**DIRECTIONS FOR THIS TASK**
Filter the listing below, please, and copy only the lines with the word "screenshot".

--- START ---

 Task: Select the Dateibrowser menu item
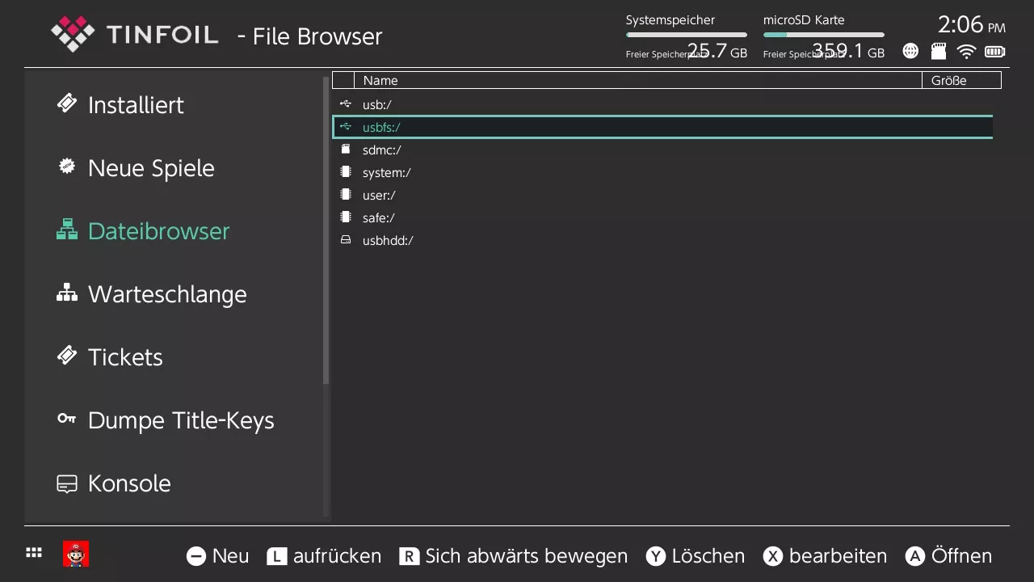click(158, 231)
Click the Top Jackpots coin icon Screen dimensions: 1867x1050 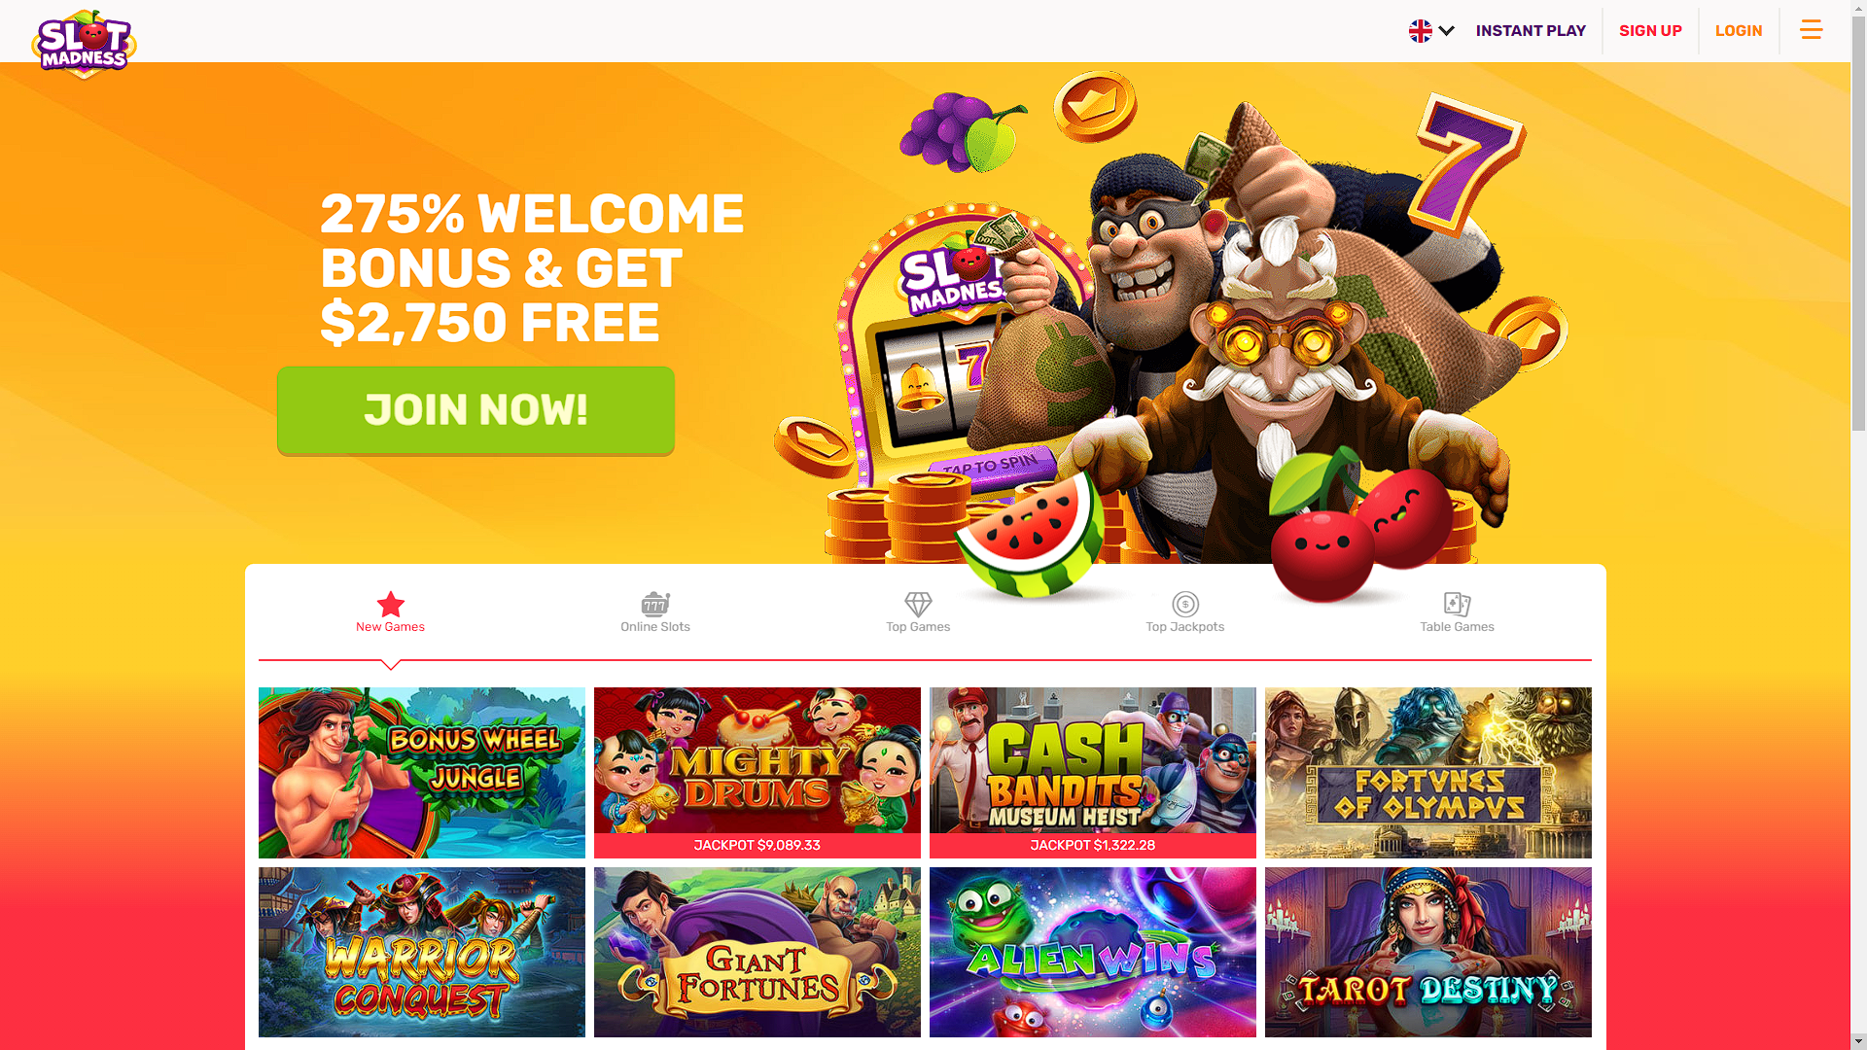pos(1184,604)
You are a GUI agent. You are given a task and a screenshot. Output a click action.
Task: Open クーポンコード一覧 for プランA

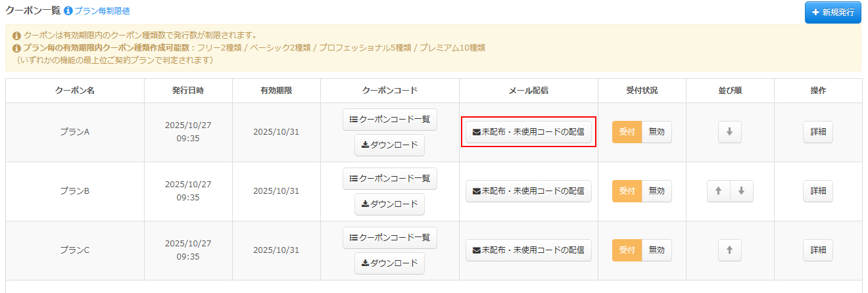coord(389,120)

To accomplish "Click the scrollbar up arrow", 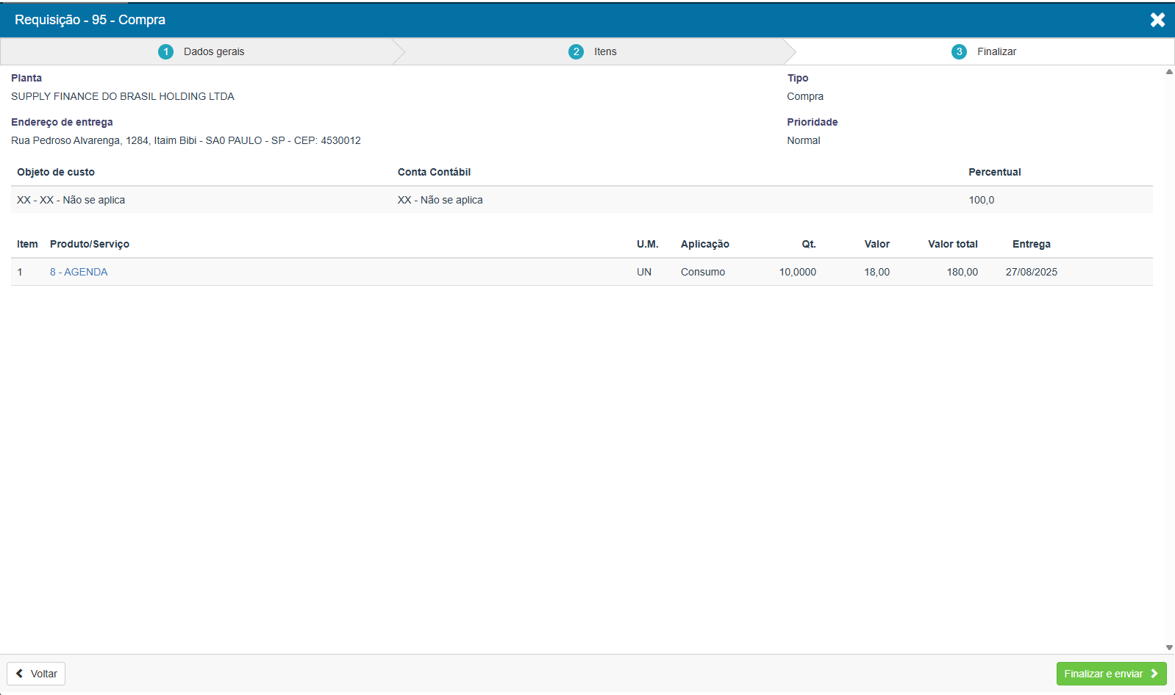I will 1169,72.
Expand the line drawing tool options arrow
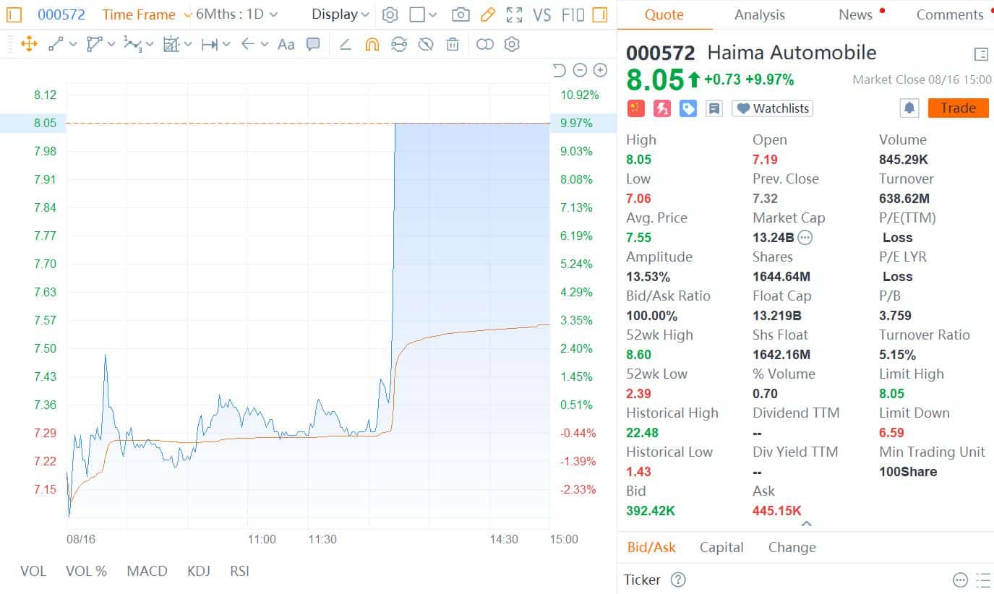Viewport: 994px width, 594px height. point(73,44)
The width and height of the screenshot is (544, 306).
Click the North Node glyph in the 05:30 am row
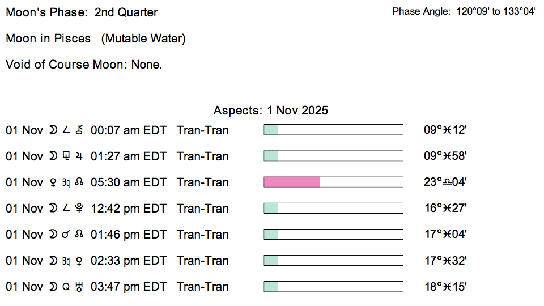tap(79, 182)
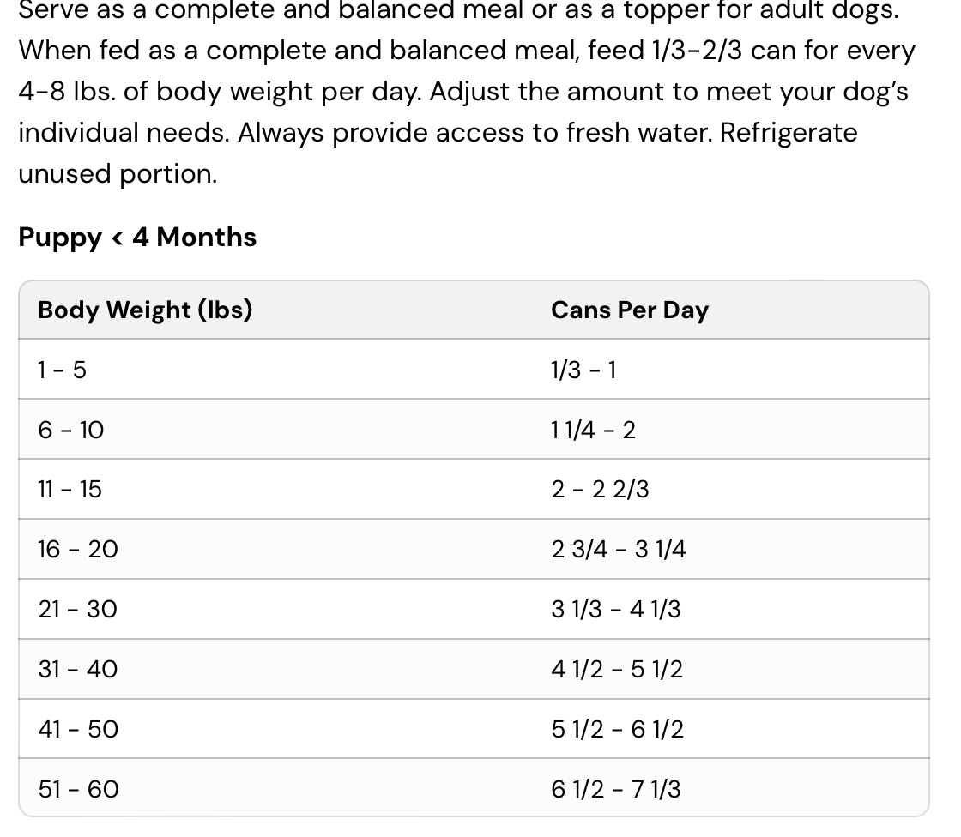Click the "5 1/2 - 6 1/2" cans cell

tap(617, 729)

--- END ---

**EXERCISE RESPONSE**
You are a GUI agent. You are given a task and a screenshot. Output a click action.
The width and height of the screenshot is (544, 306).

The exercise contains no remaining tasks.